China Accelerates Next-Gen Nuclear Weapons Development To Compete With US, Russia

China Accelerates Next-Gen Nuclear Weapons Development To Compete With US, Russia

As we have been documenting over the last year and beyond, China is rapidly modernizing its military; unveiling a new stealth bomber, an array of guided-weapons, and deploying further from home. Their most recent focus has been on next generation nuclear weapons – as Beijing ramps up blast experiments for nukes comprised of smaller, smarter warheads designed to limit damage by targeting specific targets, according to the South China Morning Post

Between September 2014 and last December, China carried out around 200 laboratory experiments to simulate the extreme physics of a nuclear blast, the China Academy of Engineering Physics reported in a document released by the government earlier this year and reviewed by the South China Morning Post this month.

In comparison, the US carried out only 50 such tests between 2012 and 2017 – or about 10 a year – according to the Lawrence Livermore National Laboratory. –SCMP

China’s development of next gen nukes will put them in direct competition with the United States and Russia, sparking concerns by experts over the prospect of a new cold war arms race that has the potential of boiling over into thermonuclear war.

Of primary concern is the notion that nations possessing smaller, targeted nukes might be more inclined to use them vs. larger and more devastating munitions – which could easily lead down the slippery slope of larger nuclear exchanges.

These new weapons are considered more “usable” for tactical tasks such as destroying an underground bunker while generating little radioactive fallout.

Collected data

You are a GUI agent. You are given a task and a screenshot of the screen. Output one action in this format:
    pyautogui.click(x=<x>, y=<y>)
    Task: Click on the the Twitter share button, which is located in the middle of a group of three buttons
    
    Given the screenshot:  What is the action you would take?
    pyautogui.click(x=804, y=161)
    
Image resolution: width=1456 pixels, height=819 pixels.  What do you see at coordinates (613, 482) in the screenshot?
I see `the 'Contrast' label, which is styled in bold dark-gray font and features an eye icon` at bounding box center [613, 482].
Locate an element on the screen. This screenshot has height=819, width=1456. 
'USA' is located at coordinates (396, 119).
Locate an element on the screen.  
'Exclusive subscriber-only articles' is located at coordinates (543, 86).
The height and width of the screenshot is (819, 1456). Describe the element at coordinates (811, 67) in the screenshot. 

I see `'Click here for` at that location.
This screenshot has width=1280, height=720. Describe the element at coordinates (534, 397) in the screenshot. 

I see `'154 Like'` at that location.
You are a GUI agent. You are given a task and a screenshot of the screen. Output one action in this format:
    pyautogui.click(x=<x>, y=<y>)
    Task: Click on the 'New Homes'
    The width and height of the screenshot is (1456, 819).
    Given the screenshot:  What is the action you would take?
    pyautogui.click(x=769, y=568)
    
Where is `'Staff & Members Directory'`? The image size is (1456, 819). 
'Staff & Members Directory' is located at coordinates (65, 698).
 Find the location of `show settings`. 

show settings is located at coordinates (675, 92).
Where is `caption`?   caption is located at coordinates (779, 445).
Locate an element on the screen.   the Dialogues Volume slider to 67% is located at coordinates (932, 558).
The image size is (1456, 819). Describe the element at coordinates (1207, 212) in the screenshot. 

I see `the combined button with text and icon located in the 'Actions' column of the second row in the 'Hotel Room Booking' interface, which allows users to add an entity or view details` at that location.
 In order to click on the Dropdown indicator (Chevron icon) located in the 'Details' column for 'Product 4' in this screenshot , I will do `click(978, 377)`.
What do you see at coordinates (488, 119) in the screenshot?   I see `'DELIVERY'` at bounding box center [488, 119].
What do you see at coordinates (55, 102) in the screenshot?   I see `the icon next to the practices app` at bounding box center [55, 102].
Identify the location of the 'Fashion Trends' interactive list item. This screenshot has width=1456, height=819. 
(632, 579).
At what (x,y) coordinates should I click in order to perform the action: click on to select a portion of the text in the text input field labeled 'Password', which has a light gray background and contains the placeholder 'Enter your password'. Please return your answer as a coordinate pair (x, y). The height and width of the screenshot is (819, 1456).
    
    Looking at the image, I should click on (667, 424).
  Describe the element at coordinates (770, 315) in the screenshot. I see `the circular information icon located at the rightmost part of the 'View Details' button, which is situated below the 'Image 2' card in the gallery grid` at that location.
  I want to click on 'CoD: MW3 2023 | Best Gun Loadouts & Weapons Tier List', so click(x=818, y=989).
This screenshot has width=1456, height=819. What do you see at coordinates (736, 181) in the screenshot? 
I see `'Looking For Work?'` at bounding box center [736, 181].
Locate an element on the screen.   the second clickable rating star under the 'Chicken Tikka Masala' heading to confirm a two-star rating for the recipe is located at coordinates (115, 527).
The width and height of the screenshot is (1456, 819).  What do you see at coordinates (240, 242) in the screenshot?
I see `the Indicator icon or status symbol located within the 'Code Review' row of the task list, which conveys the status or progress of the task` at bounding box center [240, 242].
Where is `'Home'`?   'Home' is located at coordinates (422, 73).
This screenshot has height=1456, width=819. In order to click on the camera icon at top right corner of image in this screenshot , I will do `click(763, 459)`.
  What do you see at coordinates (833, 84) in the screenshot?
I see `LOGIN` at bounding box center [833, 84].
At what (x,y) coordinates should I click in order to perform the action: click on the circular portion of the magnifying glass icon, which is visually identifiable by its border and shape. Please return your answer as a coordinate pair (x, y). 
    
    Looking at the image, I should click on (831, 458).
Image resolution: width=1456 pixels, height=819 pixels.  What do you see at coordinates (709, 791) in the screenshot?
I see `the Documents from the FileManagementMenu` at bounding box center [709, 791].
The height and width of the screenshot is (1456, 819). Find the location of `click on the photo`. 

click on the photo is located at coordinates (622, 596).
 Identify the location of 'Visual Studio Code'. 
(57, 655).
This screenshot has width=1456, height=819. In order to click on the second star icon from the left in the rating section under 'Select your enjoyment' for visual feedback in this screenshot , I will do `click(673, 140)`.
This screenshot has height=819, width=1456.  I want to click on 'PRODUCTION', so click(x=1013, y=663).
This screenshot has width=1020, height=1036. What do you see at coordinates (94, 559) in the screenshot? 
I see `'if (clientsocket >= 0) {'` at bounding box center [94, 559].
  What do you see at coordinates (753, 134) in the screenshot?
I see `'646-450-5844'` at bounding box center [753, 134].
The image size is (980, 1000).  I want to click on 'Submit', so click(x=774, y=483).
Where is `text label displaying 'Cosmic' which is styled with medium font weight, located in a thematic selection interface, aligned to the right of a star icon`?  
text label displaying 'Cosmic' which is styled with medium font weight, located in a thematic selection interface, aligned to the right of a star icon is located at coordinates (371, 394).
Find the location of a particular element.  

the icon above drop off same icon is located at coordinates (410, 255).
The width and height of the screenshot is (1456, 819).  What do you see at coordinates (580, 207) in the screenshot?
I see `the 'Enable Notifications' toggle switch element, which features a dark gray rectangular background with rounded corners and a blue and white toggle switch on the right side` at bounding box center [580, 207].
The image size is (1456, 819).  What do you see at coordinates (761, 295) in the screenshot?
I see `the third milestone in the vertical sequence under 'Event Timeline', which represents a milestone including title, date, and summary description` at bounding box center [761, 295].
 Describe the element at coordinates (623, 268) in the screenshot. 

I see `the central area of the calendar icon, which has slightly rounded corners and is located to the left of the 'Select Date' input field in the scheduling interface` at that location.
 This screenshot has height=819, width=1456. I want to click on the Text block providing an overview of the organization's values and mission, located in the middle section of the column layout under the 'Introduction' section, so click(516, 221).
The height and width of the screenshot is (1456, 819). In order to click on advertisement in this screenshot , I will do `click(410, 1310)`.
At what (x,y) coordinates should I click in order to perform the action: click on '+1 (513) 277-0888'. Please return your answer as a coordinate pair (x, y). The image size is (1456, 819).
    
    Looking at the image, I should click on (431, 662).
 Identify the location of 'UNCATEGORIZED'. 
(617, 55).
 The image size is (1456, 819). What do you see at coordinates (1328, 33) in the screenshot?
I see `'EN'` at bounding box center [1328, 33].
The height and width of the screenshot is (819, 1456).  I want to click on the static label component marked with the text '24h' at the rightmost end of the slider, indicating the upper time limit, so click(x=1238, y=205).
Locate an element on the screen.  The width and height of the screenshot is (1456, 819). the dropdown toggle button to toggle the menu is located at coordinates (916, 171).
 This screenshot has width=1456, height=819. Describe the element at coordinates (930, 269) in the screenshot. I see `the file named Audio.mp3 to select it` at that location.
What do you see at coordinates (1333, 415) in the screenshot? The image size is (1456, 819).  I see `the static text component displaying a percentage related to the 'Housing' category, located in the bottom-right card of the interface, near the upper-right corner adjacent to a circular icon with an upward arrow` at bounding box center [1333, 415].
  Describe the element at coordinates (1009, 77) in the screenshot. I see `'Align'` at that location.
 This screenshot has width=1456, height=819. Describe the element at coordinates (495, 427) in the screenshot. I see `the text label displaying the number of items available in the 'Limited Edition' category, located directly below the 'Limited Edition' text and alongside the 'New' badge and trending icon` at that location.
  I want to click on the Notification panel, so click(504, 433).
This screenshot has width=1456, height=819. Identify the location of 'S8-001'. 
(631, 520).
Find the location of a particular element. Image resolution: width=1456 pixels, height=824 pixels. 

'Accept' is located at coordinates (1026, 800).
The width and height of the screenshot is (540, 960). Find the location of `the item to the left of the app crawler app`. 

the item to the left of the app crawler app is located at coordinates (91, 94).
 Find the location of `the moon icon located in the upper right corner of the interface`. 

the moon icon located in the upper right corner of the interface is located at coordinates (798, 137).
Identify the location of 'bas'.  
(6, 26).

* REQUIREMENT 1 *
Translate this sentence from the article on China's nuclear weapons into Spanish: "These new weapons are considered more “usable” for tactical tasks such as destroying an underground bunker while generating little radioactive fallout."
* REQUIREMENT 2 *
Revise the article on China's nuclear weapons from "Of primary concern" through "little radioactive fallout.", swapping "tactical tasks" for "battlefield missions" and reproducing the rest unchanged.
The rows above were taken from a separate source.

* TASK RESPONSE 1 *
Estas nuevas armas se consideran más «utilizables» para tareas tácticas, como destruir un búnker subterráneo, generando al mismo tiempo poca lluvia radiactiva.

* TASK RESPONSE 2 *
Of primary concern is the notion that nations possessing smaller, targeted nukes might be more inclined to use them vs. larger and more devastating munitions – which could easily lead down the slippery slope of larger nuclear exchanges.

These new weapons are considered more “usable” for battlefield missions such as destroying an underground bunker while generating little radioactive fallout.